According to this latest research, your quest toward a healthier lifestyle may need to take a detour. And unlike many studies, which base their conclusions on a small or specific group of participants, this one might be the largest and most definitive study yet to look at how food affects your health.
The Prospective Urban Rural Epidemiology (PURE) study, which was published in two parts in the journal the Lancet (here and here) followed the diet and health histories of 135,335 people between the ages of 35 to 70 for seven years. The participants in the study live in 18 countries. Throughout the course of the study, researchers took note of participants who died, particularly those who died from cardiovascular disease.
Not surprisingly, researchers found that a diet rich in fruits, veggies and legumes was inversely associated with a risk for heart attack, cardiovascular disease, death from cardiovascular disease and overall mortality. In other words, fruits, veggies and legumes are good for you; those who ate them in the study had a lower incidence of heart disease and death. They also noted that a higher intake of these foods was associated with a lower risk for death and disease — to a point. After three servings a day, that risk protection leveled off.
One might infer from this study that the current recommendation to eat a minimum of five servings a day of fruits and veggies is overkill. According to the research, eating any more than three servings will not do more to protect your heart. However, it's important to remember that fruits and veggies do a lot more for your health than protect your heart. They provide the minerals and nutrients necessary for a wide variety of body functions. So while the study noted that three servings a day is adequate, researchers also stressed that this amount should be considered the bare minimum when it comes to fruit and veggie intake. They also noted that raw fruits and vegetables seemed to provide more heart health protection than cooked.
The impact of fat
The real shocker from the study came when researchers looked at the overall consumption of macronutrients — fat, protein and carbohydrates — and their effect on heart health and mortality. In the U.S., we've been programmed for the last several decades to associate fat with cardiovascular disease and thus a heart-healthy diet is typically one that is as low in fat as possible.
But the PURE study found that participants who had the highest consumption of fat (saturated, unsaturated and polyunsaturated) had the lowest overall risk for cardiovascular disease and mortality. They also found that those who ate the most saturated fat had a 21 percent lower risk for stroke. To top it off, the study also revealed that participants who ate the most carbohydrates had a significantly increased risk for mortality compared with those who ate the fewest.

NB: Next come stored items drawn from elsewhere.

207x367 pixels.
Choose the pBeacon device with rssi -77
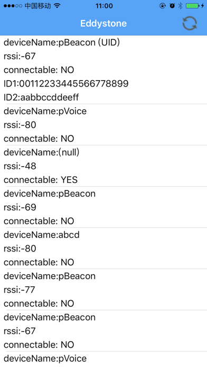pyautogui.click(x=104, y=289)
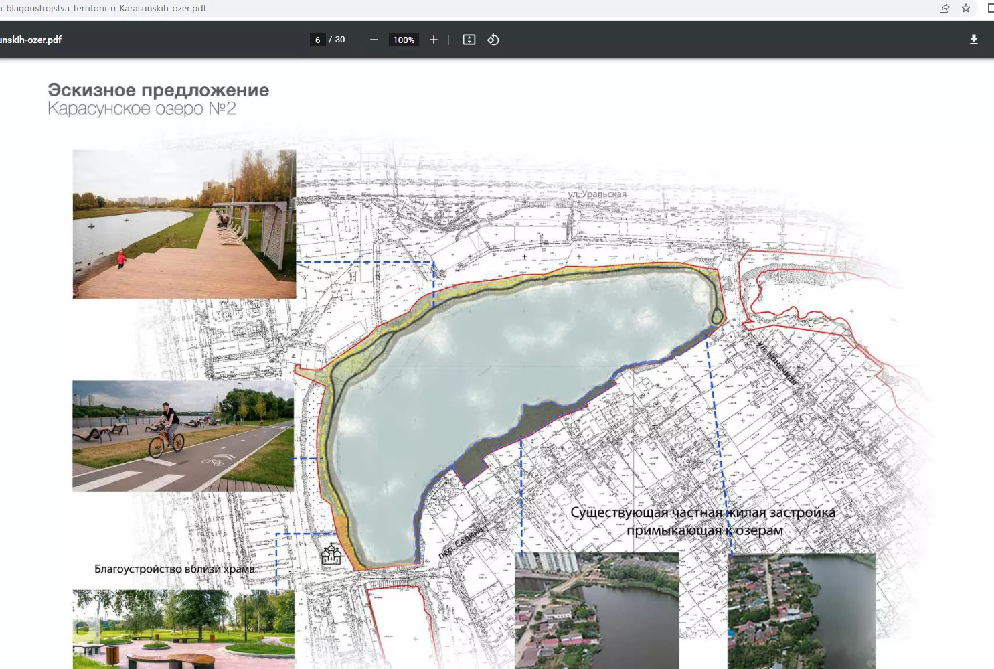Viewport: 994px width, 669px height.
Task: Click the wooden boardwalk lakeside photo
Action: click(x=184, y=224)
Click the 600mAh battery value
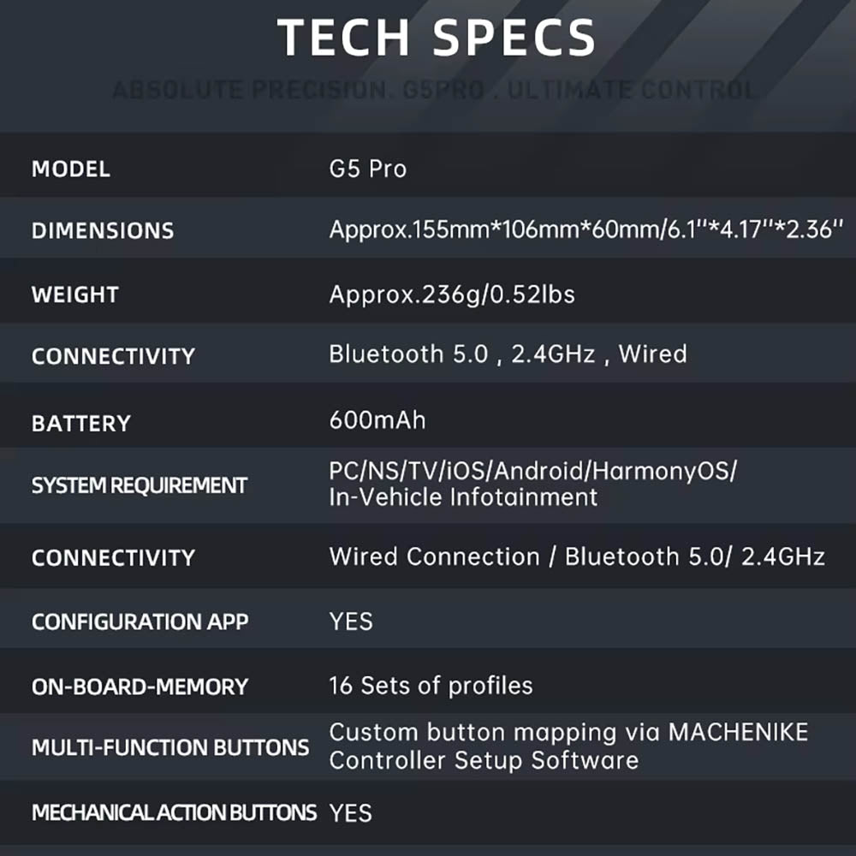856x856 pixels. [377, 420]
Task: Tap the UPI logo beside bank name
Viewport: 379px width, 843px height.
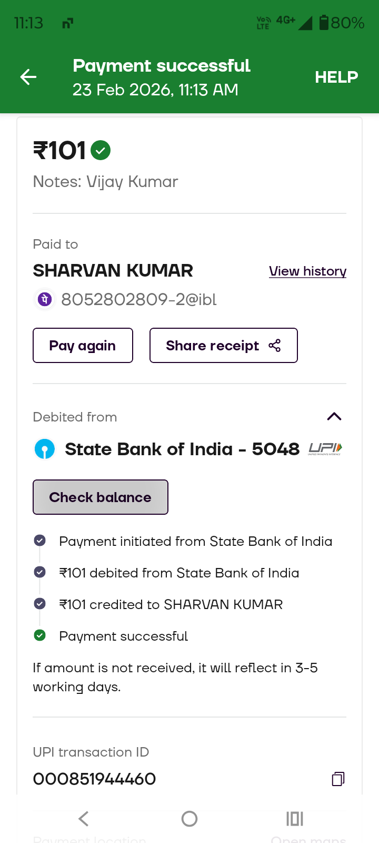Action: [x=325, y=449]
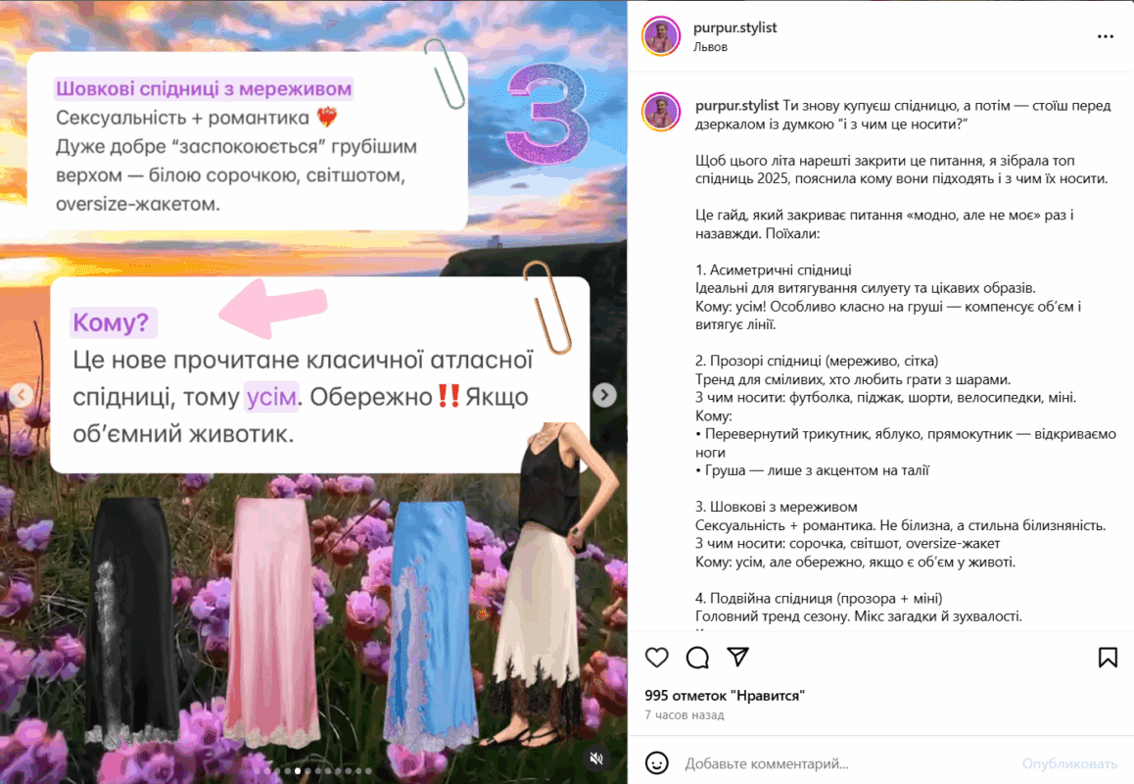Open the header profile avatar picture
1134x784 pixels.
tap(661, 36)
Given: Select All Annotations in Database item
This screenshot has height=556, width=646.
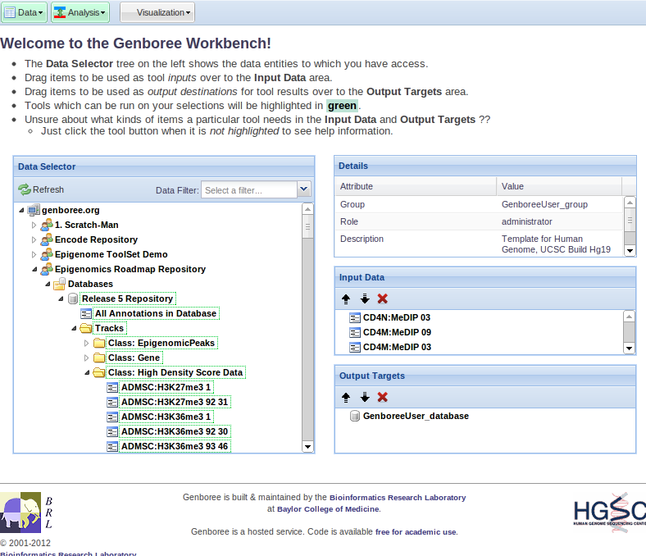Looking at the screenshot, I should (x=155, y=313).
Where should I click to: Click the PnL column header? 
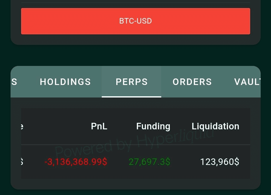pos(99,126)
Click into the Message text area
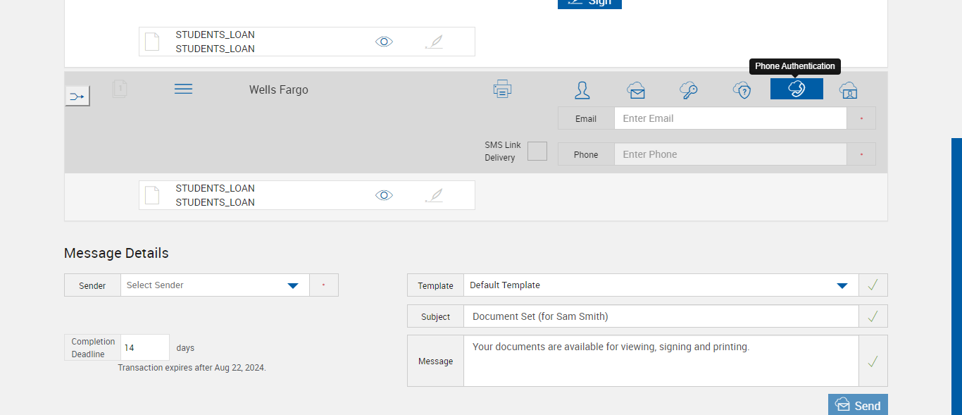962x415 pixels. click(661, 361)
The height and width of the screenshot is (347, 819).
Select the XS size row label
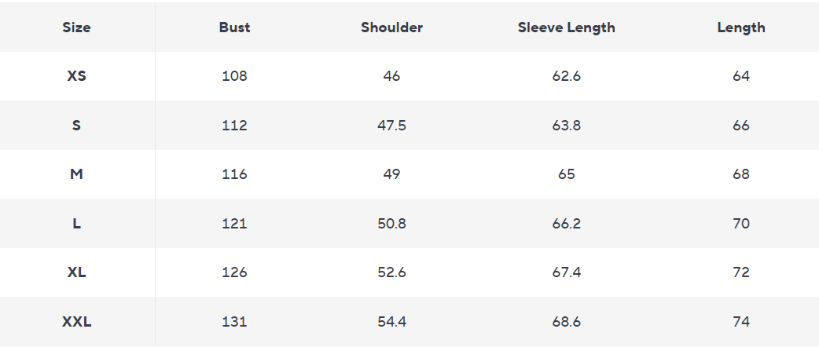pyautogui.click(x=76, y=76)
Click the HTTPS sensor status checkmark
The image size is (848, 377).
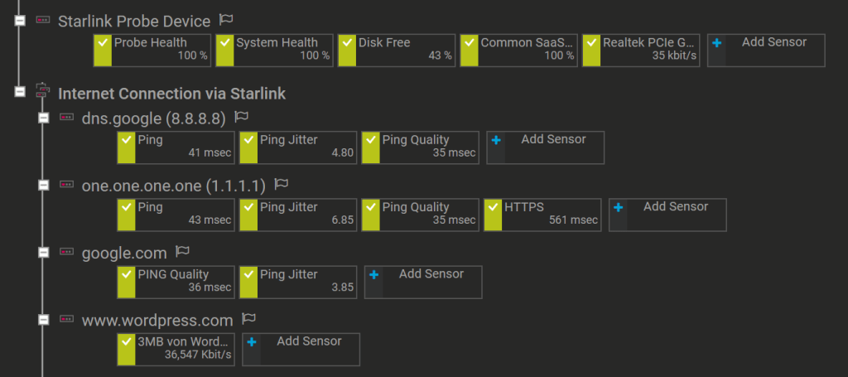[494, 208]
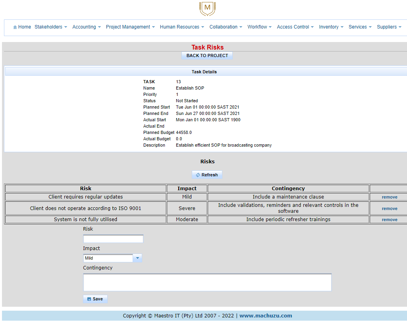Remove 'System is not fully utilised' risk
The image size is (407, 321).
(390, 220)
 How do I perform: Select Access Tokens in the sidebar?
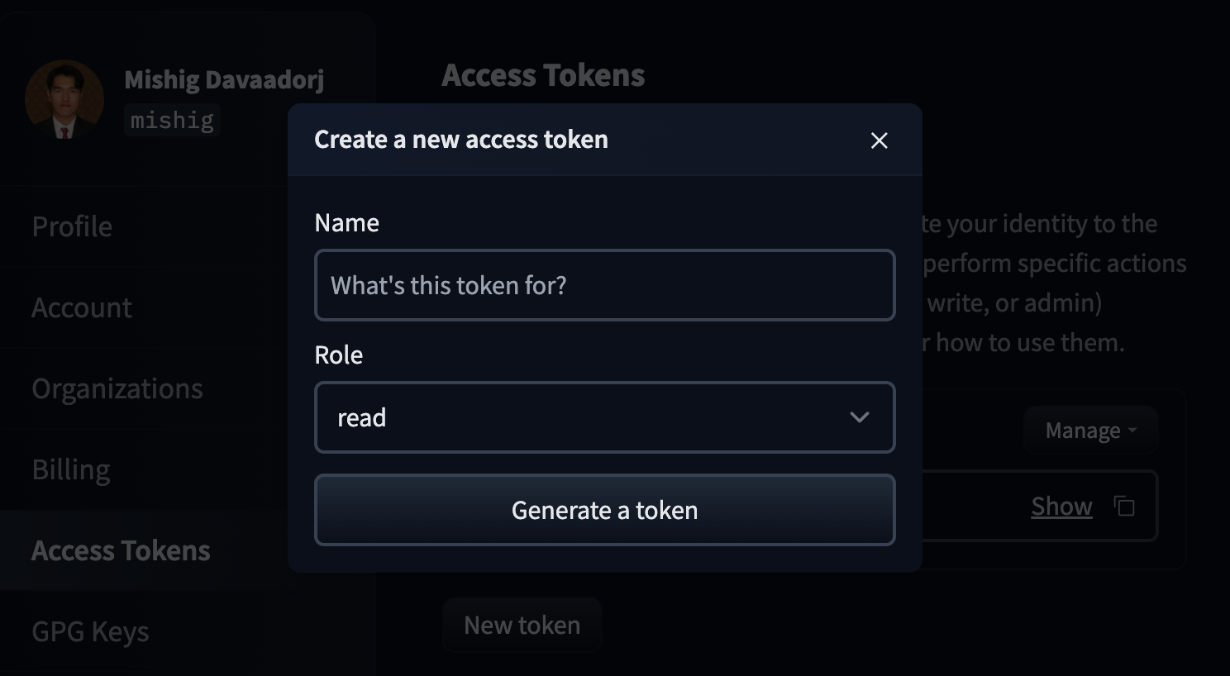(x=121, y=550)
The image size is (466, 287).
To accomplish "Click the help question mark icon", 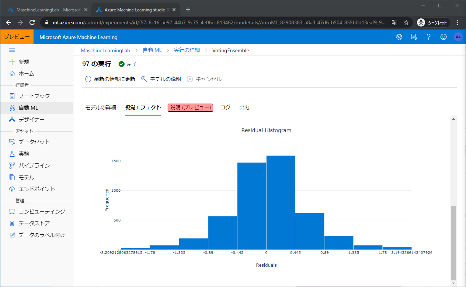I will [x=428, y=37].
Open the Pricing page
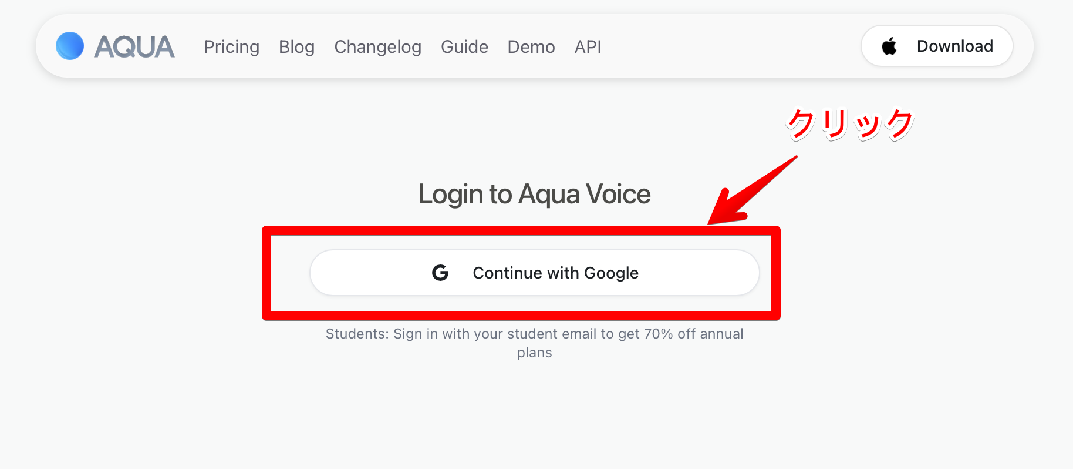The height and width of the screenshot is (469, 1073). click(x=231, y=46)
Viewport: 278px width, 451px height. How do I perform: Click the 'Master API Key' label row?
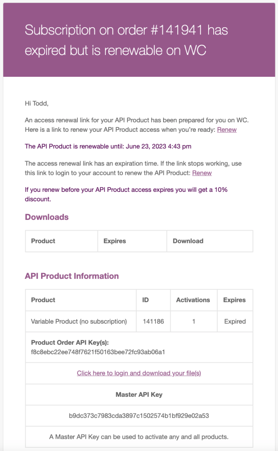[x=139, y=395]
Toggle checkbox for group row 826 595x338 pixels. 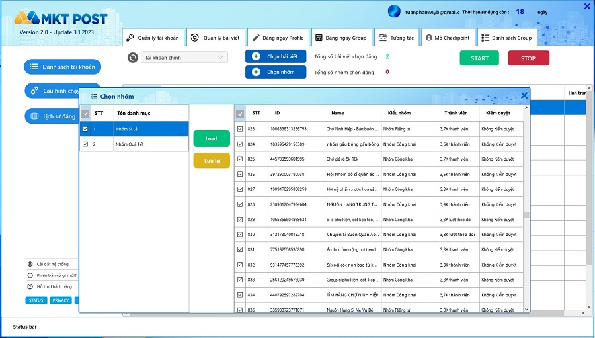pos(240,174)
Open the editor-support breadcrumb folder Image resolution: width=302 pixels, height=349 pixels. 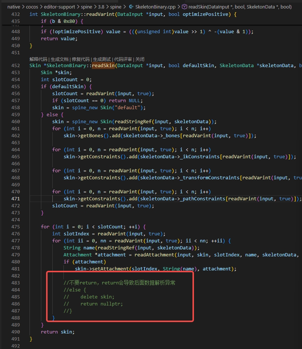pyautogui.click(x=59, y=7)
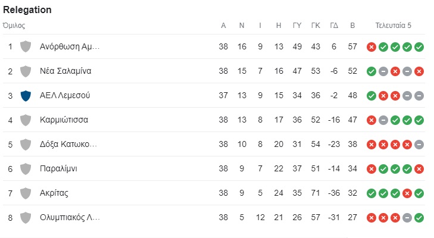Screen dimensions: 434x238
Task: Click the grey shield beside Καρμιώτισσα
Action: [x=26, y=120]
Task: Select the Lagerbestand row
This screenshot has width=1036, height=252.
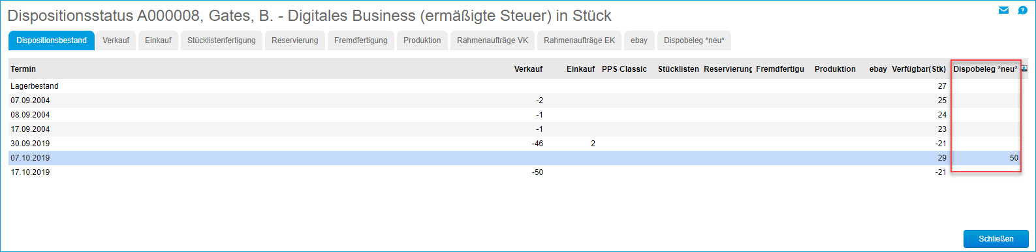Action: coord(515,86)
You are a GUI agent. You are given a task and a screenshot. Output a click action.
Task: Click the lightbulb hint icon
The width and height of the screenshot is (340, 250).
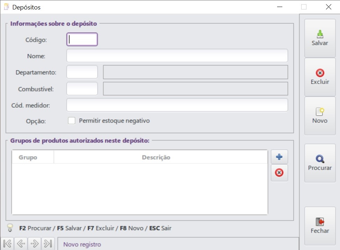10,228
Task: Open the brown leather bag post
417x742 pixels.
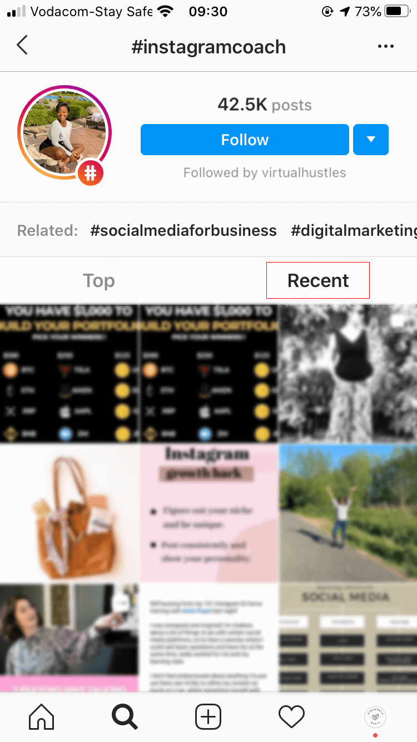Action: point(69,512)
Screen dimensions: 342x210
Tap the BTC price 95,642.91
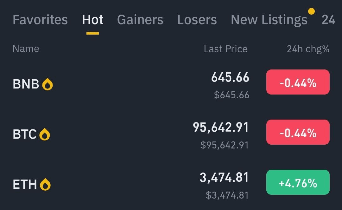click(221, 128)
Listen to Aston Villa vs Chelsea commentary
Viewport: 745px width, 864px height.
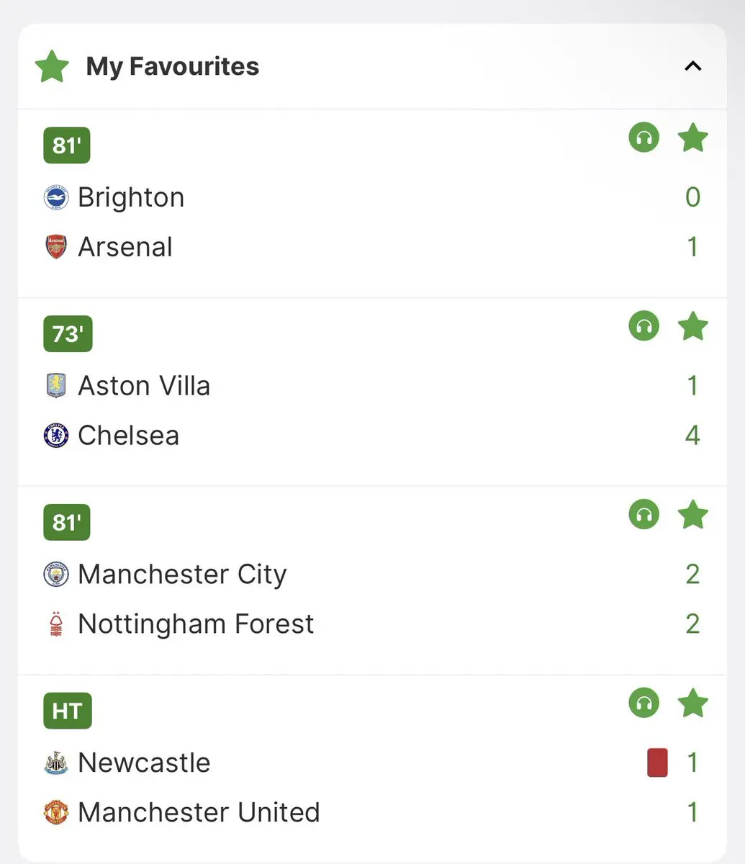pyautogui.click(x=644, y=326)
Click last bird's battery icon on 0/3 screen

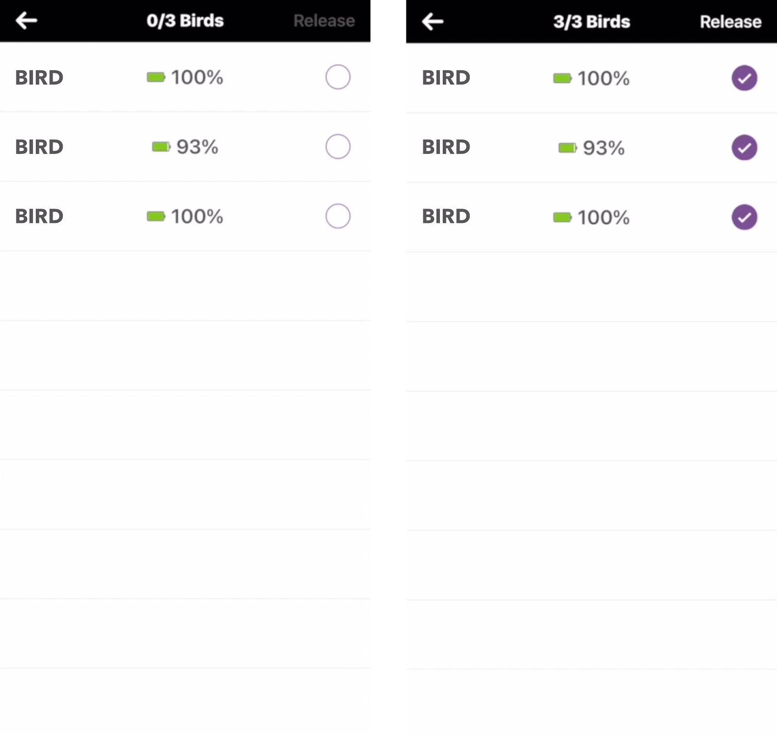point(156,216)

Like any study, this one had its drawbacks. For starters, the dietary habits of participants were self-reported. There's always room for a certain level of fudging when people are asked to write down what they eat. Also, these dietary lists were only recorded at the beginning of the study, so researchers weren't able to make adjustments for people whose diets changed for better or worse throughout the research period.
But the overall size of the study, and the fact that participants lived all over the world, makes it unique. Studies that are limited to North America and/or Western Europe have a different bias to factor in whenever studies are conducted: portion control. Americans and many Europeans tend to eat more than the rest of the world. So in nutrition studies, it can be difficult to understand whether a certain nutrient is bad for health or if the participants just ate too much of it. Also, by including participants from China and India, researchers were able to look at a diet that is the polar opposite of the American diet. The typical diet in these countries is around 60 to 70 percent carbs and very low in fat.
So what should you be eating to stay healthy? The best advice is still to choose a balanced diet that includes lots of different foods and doesn't exclude any particular food group. Michael Pollan may have said it best in his book, "In Defense of Food: An Eater's Manifesto":
"Eat food. Not too much. Mostly plants."
And be sure to get some healthy fats in there too.